President Barack Obama will hit the campaign trail in North Carolina with presumptive Democratic nominee Hillary Clinton Tuesday, marking their first public appearance together this cycle and a move towards building momentum ahead of the Democratic convention later this month.
The two were initially scheduled to rally together last month in Green Bay, Wisconsin soon after the president’s endorsement of his former secretary of state. However, The terror attack in Orlando put that plan on hold.
Much has changed in the subsequent weeks. Presumptive Republican nominee Donald Trump struggled in his response to the attack, floating conspiracy theories about Obama in some interviews to doubling down on his proposal to ban Muslims from entering the United States.
While Trump would later walk back his comments, they would only add to a campaign that had a tumultuous June. Trump fired controversial campaign manager Corey Lewandowski a few weeks ago and the campaign’s June FEC filing revealed just over $1 million on hand, a sum that shocked even the most skeptical of observers. Clinton, on the other hand, reported more than $40 million.
Clinton has opened a moderate-sized lead on Trump in most polls and appears to be shifting her strategy slightly as a result. Instead of playing defense in Wisconsin, the two Democratic leaders will unite in North Carolina. While the state went for Obama in 2008, it went to Republican Mitt Romney in 2012.
The move may indicate Clinton’s increasing confidence about expanding the electoral map beyond Obama’s 2012 coalition. In addition to North Carolina, Arizona and Georgia have been mentioned as states Clinton could possibly flip from red to blue.
The idea of the electoral map shifting is somewhat of a shock at first given its relative stability over the past few election cycles. However, state-level polling shows Clinton over performing in swing states with more diverse populations. Her leads in states like Florida and Virginia may take them off the board prematurely for Trump.
However, Trump is polling much closer to Clinton in states with white, working class populations, like Ohio and Pennsylvania. The latter has voted for the Democratic presidential nominee in every election since 1992, but looks more like a swing state this year than Florida at this point.
Clinton is leaning on Obama to help reassemble his coalition of young voters, liberals and minorities that she will need in order to win.
The rally comes at an interesting time for Clinton. She was questioned by the FBI for 3.5 hours Saturday morning regarding her email practices, perhaps indicating that the bureau may be wrapping up its investigation.
Clinton controversially used a private email account during her time as secretary of state, at odds with state department policy. The private server has been a thorn in her campaign trail and though it has not served to completely derail her campaign, the topic is one Republicans use to criticize Clinton.
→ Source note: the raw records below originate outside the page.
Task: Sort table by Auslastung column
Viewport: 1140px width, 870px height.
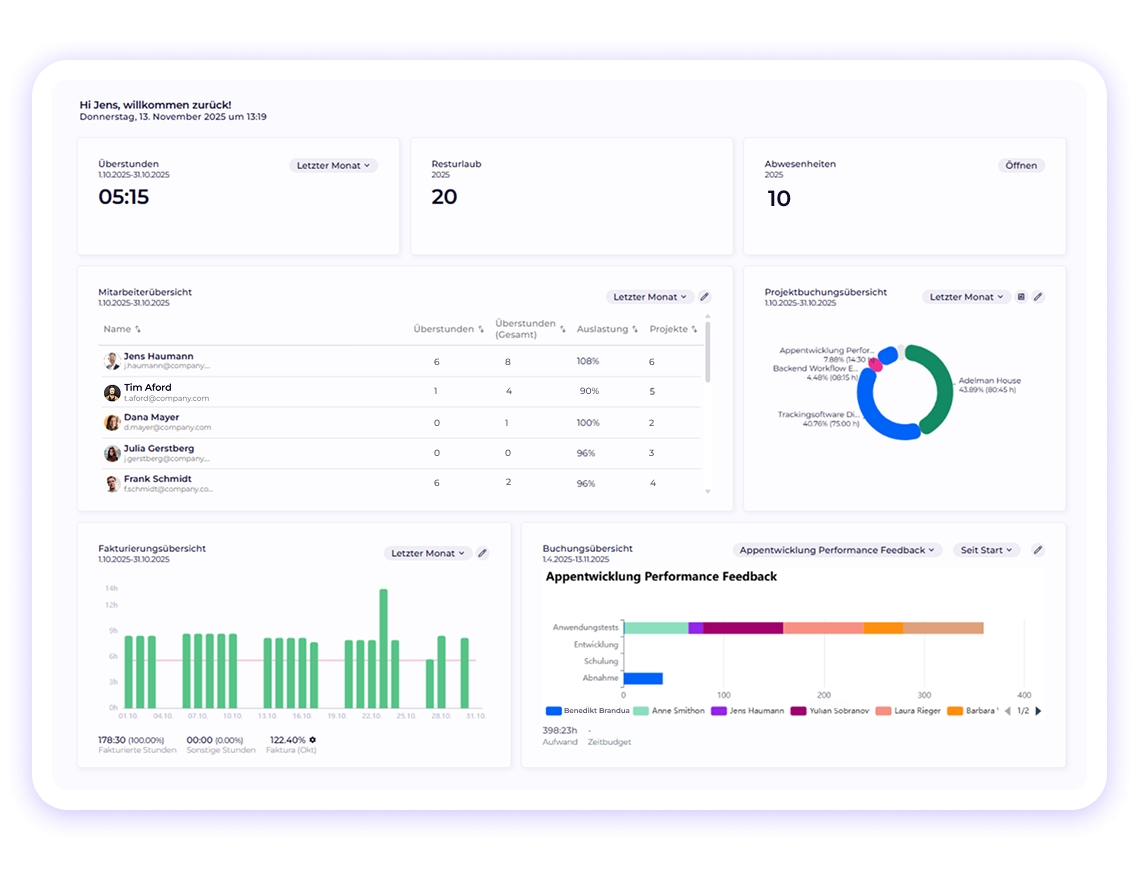Action: coord(607,329)
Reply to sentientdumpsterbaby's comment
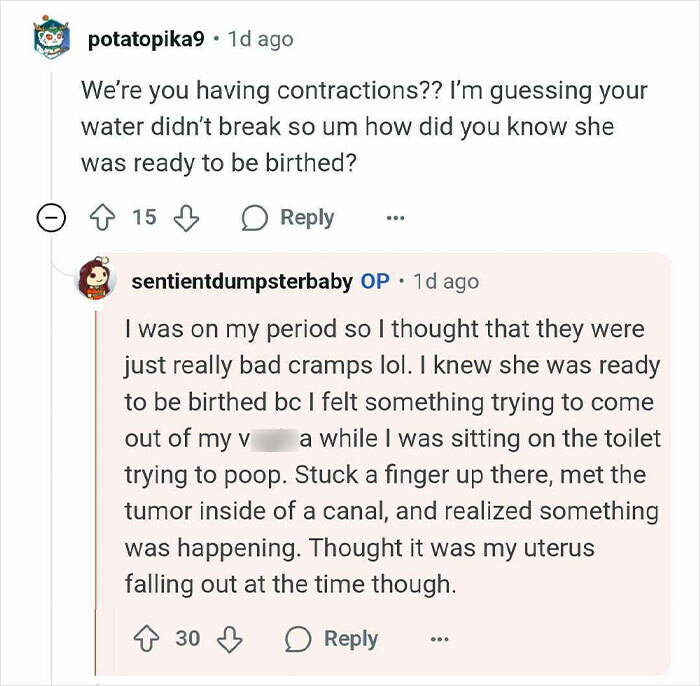This screenshot has height=686, width=700. pyautogui.click(x=331, y=638)
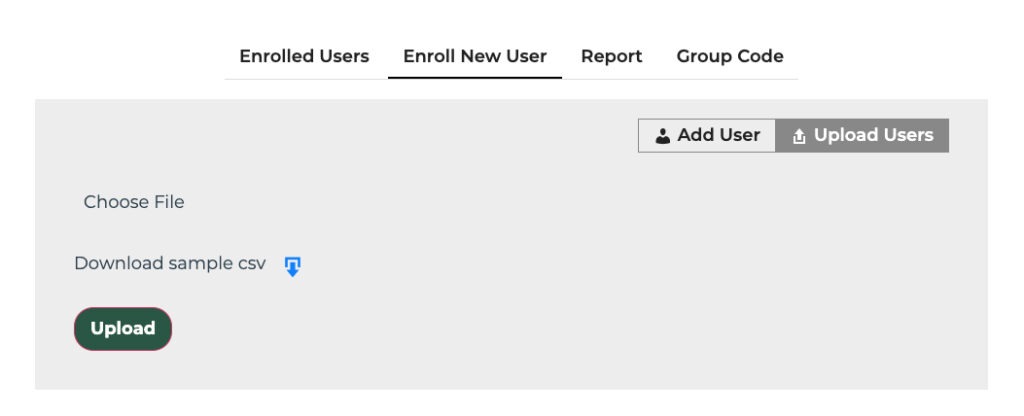Click the Download sample csv text
Image resolution: width=1024 pixels, height=416 pixels.
click(x=170, y=263)
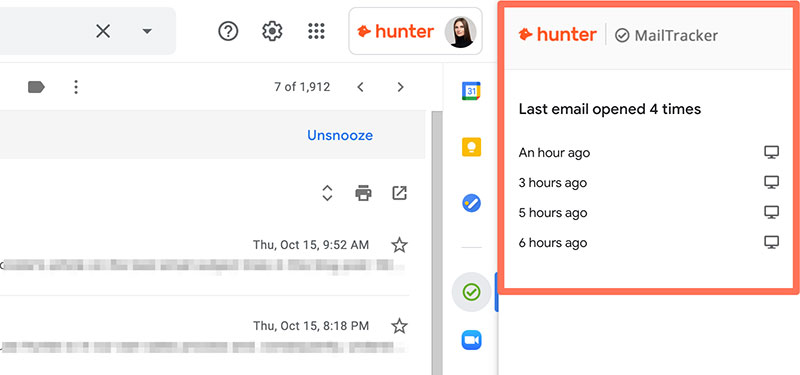The width and height of the screenshot is (800, 375).
Task: Open the Google apps grid
Action: [316, 32]
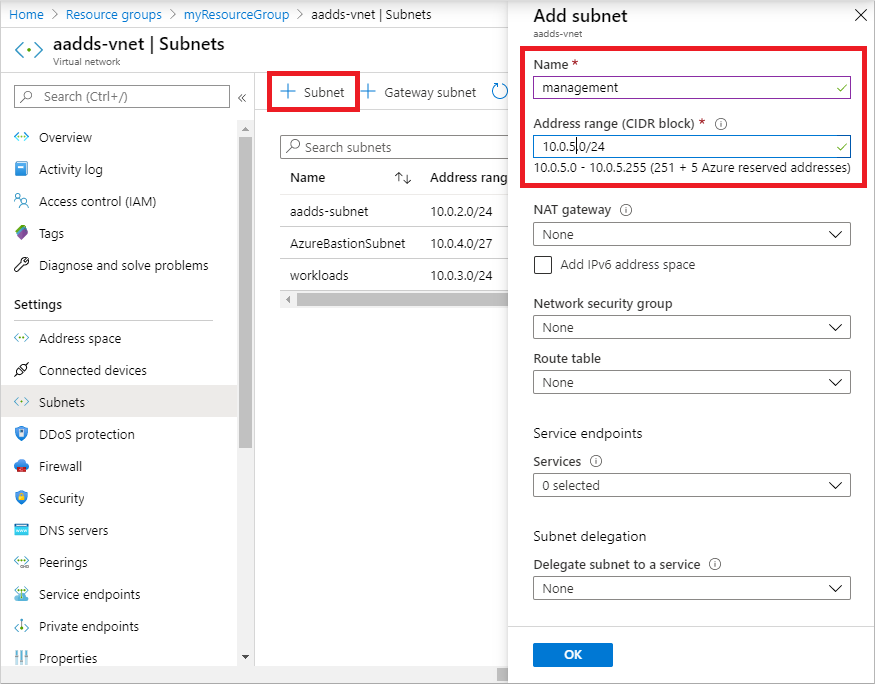Navigate to myResourceGroup via breadcrumb
This screenshot has width=875, height=684.
[x=236, y=14]
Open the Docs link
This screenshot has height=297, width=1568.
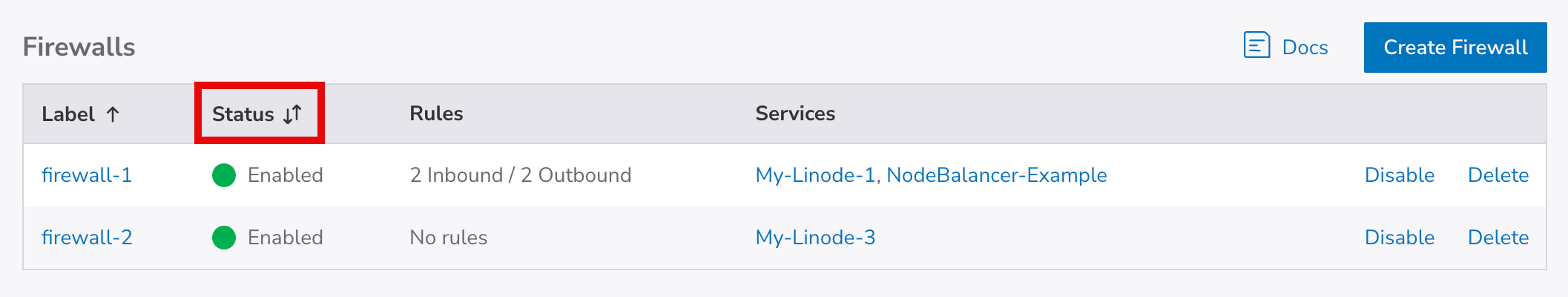coord(1305,48)
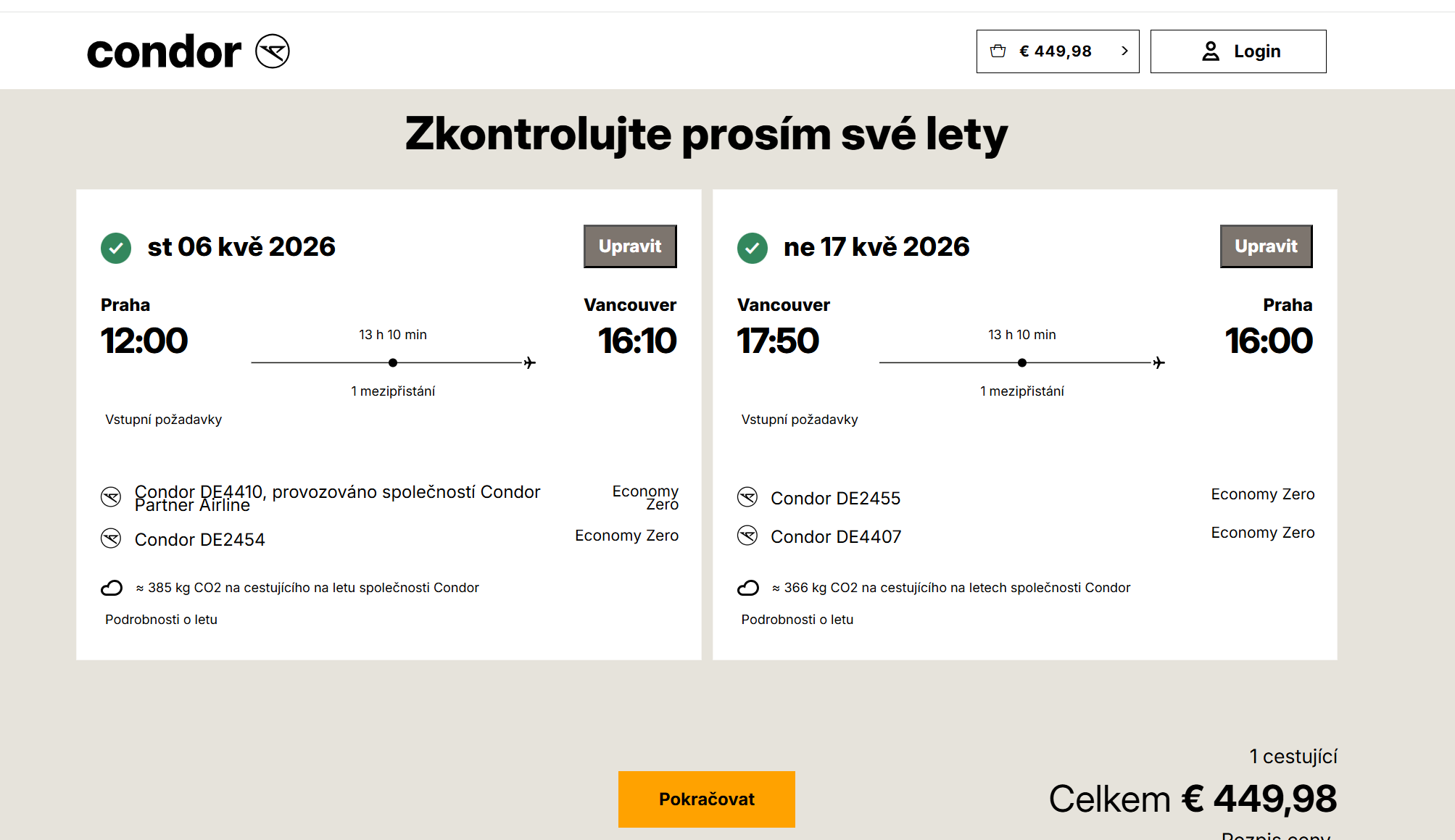1455x840 pixels.
Task: Open the Login button
Action: click(1238, 51)
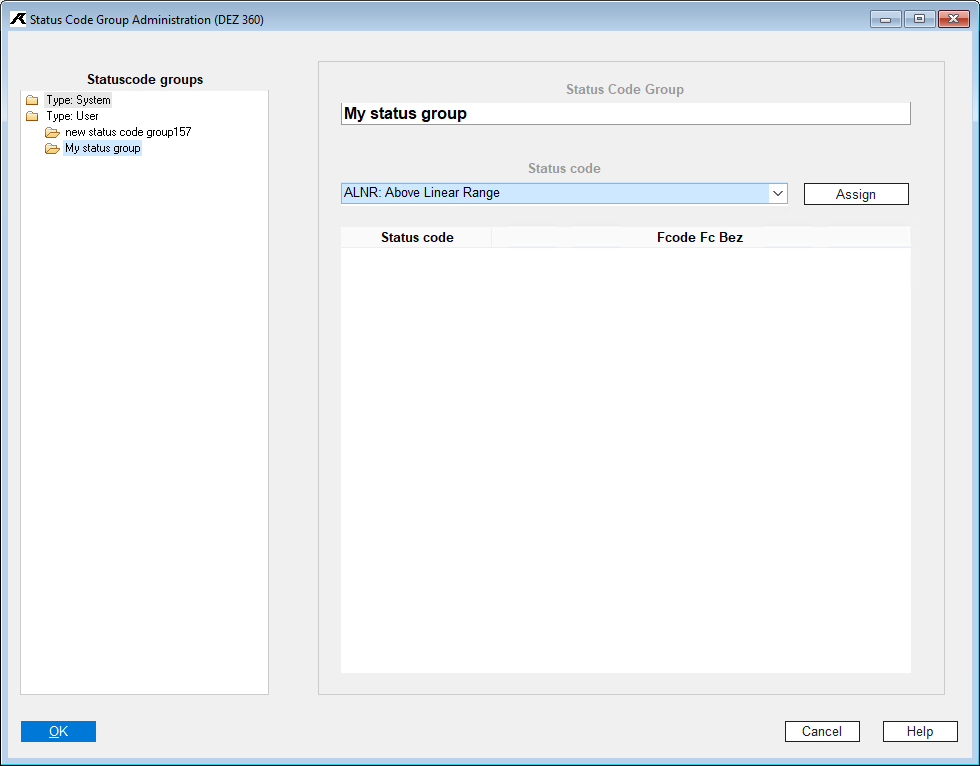Click the application icon in the title bar
Screen dimensions: 980x766
(x=17, y=19)
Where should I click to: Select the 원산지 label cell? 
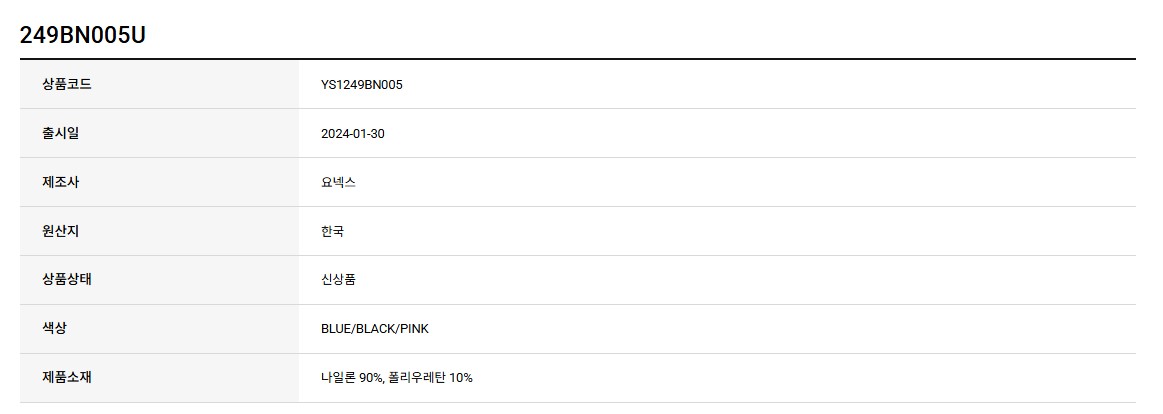coord(159,231)
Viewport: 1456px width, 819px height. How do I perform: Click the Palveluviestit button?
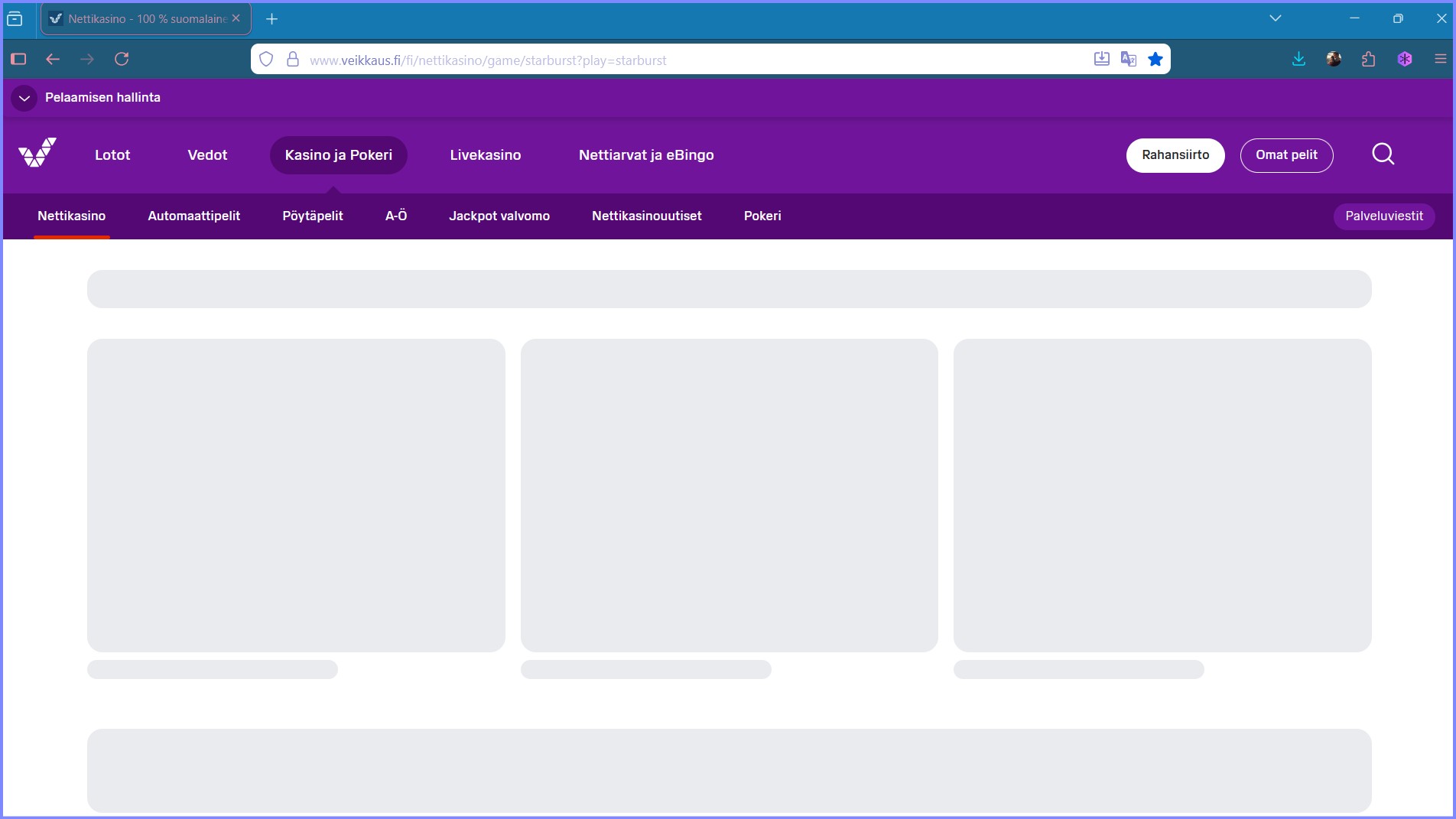click(x=1383, y=216)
In any case, the time between the primaries and conventions as proven to be anything but a lull.
Duckworth, Kirk update…
U.S. Sen. Mark Kirk (R) and his Democratic challenger U.S. Rep. Tammy Duckworth (8th district) participated in several Fourth of July parades around the suburbs as they fight for crucial votes ahead of the November election.
The two played it relatively safe in their site selection, with Kirk marching Monday morning in Wheaton and the Fourth of July in Downers Grove, both in Republican-friendly DuPage County. Duckworth appeared in Oak Park, Evanston and Skokie, inner-ring suburbs known for their liberal leanings.
While polling has been surprisingly scarce, the race is crucial in determining which party controls the U.S. Senate. Being pro-gun control, pro-choice and the second GOP senator to support gay marriage, Kirk is significantly more moderate than the national party. And in deep blue Illinois, he may need to cultivate that independent image to stay competitive.